• [AVAILABLE DATA]
------------------------------
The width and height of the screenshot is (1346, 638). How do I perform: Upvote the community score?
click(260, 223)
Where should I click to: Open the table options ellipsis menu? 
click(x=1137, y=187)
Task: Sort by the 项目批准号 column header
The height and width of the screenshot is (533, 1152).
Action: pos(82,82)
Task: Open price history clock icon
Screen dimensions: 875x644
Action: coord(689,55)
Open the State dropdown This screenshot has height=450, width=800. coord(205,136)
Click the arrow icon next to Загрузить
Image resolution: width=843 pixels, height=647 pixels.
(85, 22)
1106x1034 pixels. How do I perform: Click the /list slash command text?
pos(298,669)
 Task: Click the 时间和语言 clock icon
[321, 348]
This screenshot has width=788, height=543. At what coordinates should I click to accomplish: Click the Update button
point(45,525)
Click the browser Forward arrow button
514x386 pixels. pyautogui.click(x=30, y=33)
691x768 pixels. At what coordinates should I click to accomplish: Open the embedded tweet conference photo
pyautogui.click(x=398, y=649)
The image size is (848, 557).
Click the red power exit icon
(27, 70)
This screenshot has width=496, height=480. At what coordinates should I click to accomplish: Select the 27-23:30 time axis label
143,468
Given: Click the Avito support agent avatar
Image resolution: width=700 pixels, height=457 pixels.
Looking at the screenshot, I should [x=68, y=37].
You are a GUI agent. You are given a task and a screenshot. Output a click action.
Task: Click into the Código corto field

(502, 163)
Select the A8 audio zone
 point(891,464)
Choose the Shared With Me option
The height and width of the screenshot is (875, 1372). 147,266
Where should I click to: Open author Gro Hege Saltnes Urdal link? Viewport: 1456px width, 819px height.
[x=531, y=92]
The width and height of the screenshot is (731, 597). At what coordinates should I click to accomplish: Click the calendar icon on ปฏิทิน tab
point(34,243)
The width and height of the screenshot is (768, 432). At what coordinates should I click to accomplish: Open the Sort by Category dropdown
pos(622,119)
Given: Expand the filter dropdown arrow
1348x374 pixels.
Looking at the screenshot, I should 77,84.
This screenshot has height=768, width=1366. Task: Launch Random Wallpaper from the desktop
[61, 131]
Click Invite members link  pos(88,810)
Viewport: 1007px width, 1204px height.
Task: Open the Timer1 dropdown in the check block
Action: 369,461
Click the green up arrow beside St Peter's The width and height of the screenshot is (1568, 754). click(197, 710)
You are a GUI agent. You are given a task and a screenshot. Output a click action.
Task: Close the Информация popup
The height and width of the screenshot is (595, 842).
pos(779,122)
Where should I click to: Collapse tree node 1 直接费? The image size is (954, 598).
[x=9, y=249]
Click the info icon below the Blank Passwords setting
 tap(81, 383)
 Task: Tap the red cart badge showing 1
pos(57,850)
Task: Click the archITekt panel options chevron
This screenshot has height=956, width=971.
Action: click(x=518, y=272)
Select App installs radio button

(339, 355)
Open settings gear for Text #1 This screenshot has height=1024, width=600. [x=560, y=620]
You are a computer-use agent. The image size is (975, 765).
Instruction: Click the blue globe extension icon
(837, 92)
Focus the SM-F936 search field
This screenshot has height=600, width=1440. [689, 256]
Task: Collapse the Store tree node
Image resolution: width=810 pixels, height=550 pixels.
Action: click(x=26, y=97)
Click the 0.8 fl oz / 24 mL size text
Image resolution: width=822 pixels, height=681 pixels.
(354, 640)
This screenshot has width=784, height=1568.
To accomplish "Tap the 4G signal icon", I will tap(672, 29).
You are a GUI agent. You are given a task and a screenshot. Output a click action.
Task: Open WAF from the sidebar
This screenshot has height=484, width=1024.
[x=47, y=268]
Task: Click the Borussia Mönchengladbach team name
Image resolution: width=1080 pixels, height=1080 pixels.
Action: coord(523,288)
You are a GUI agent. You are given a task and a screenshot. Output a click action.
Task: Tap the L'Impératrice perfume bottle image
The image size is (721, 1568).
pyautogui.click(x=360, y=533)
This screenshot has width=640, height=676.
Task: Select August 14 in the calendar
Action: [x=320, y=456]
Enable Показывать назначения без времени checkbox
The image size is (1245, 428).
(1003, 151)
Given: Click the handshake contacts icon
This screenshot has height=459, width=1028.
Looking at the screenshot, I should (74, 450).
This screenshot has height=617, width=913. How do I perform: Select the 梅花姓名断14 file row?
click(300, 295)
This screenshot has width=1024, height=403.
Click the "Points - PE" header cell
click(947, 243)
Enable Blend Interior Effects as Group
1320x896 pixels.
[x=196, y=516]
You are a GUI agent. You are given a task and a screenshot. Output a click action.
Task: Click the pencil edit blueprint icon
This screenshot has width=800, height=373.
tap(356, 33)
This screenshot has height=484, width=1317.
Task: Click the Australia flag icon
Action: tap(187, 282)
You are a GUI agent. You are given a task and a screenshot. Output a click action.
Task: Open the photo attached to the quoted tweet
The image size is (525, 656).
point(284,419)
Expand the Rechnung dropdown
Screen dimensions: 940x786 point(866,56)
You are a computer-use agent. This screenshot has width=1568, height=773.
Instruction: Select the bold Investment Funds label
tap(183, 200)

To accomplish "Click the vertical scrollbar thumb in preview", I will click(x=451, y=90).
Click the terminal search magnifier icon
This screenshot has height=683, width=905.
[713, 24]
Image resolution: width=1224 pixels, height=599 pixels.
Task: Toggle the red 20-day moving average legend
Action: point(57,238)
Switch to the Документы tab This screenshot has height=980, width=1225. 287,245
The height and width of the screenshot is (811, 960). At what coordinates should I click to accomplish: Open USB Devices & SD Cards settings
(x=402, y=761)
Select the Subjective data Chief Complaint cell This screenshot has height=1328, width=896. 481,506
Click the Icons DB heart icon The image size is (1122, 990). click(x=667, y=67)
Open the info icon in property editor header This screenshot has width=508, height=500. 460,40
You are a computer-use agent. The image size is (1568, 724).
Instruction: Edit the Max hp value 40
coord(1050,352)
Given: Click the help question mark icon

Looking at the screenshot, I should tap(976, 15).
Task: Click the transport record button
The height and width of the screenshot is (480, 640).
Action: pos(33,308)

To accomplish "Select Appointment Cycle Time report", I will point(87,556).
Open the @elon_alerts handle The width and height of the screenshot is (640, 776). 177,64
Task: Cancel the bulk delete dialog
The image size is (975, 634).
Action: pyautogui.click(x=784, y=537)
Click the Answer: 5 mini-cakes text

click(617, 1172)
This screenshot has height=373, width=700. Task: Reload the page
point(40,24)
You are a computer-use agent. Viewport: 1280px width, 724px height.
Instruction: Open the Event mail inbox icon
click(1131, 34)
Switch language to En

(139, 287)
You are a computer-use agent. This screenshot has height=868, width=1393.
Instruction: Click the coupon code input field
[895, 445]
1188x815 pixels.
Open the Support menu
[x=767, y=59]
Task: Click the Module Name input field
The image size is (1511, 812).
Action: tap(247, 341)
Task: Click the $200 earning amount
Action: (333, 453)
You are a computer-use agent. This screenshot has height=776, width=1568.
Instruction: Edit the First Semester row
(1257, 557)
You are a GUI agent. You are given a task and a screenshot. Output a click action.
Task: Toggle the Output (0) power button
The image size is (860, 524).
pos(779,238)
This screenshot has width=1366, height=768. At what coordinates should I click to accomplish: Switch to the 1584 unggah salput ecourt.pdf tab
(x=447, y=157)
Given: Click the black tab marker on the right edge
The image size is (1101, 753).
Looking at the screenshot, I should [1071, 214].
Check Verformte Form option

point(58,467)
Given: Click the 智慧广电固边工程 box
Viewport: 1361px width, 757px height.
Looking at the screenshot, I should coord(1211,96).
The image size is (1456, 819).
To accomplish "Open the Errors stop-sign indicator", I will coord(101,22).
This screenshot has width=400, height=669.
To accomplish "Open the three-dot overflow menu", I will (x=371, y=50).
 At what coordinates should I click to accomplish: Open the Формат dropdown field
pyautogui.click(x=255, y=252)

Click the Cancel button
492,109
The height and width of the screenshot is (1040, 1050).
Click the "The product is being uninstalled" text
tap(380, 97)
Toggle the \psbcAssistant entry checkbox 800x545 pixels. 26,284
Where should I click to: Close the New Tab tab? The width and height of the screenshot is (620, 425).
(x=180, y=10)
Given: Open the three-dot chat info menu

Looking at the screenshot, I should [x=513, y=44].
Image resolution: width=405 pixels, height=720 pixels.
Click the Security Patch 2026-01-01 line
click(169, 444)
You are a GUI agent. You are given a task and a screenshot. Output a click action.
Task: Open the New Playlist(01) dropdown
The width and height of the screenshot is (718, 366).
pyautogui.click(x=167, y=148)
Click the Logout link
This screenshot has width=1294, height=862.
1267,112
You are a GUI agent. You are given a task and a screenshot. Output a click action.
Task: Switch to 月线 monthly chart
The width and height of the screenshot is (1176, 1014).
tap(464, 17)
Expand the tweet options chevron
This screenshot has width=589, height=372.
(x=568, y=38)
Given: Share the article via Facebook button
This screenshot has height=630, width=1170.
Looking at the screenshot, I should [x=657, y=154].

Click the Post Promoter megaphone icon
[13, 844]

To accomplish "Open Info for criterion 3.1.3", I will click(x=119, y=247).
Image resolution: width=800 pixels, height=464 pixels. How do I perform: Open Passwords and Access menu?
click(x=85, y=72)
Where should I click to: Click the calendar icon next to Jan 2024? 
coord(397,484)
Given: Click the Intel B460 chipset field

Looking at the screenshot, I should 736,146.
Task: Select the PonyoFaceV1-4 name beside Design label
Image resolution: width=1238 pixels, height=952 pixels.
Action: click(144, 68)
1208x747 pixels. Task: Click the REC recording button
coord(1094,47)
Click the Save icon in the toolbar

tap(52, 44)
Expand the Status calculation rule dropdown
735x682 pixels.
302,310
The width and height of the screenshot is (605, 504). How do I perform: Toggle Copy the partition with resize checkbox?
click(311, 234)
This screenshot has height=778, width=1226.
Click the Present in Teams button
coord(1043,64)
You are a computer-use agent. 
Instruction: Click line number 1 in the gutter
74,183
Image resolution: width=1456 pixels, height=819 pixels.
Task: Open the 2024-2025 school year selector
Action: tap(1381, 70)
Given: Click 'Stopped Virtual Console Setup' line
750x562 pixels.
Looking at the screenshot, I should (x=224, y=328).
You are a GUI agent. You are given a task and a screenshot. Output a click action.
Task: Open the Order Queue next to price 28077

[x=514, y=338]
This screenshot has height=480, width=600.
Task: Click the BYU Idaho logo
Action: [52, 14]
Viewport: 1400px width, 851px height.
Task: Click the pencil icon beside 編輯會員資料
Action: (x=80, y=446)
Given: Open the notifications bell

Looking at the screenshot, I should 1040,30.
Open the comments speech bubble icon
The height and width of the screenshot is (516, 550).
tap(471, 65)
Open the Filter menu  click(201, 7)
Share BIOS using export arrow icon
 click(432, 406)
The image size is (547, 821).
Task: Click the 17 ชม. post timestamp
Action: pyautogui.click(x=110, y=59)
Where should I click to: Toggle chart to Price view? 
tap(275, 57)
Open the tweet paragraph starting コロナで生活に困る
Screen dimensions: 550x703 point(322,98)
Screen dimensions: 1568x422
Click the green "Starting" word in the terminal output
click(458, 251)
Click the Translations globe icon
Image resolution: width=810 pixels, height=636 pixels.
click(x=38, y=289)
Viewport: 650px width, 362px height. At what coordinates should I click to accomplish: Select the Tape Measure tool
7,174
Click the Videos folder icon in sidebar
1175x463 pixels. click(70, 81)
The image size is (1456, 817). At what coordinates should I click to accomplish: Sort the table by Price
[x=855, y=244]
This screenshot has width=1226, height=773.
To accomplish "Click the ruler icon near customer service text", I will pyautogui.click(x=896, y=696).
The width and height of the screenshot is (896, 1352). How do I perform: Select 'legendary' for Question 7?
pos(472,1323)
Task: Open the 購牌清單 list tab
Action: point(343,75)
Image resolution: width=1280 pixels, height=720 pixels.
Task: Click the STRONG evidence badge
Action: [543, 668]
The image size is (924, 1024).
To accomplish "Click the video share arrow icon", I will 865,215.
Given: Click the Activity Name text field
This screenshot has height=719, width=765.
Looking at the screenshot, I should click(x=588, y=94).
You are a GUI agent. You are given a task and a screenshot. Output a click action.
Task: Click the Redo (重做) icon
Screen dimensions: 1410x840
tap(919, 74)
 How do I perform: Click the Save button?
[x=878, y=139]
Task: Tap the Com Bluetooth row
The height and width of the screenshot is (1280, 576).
------------------------------
• [WHAT NEEDS TO BE DONE] Count the lines of the material that include the word "Enable", then state only the total.

• [EXERCISE ANSWER] 2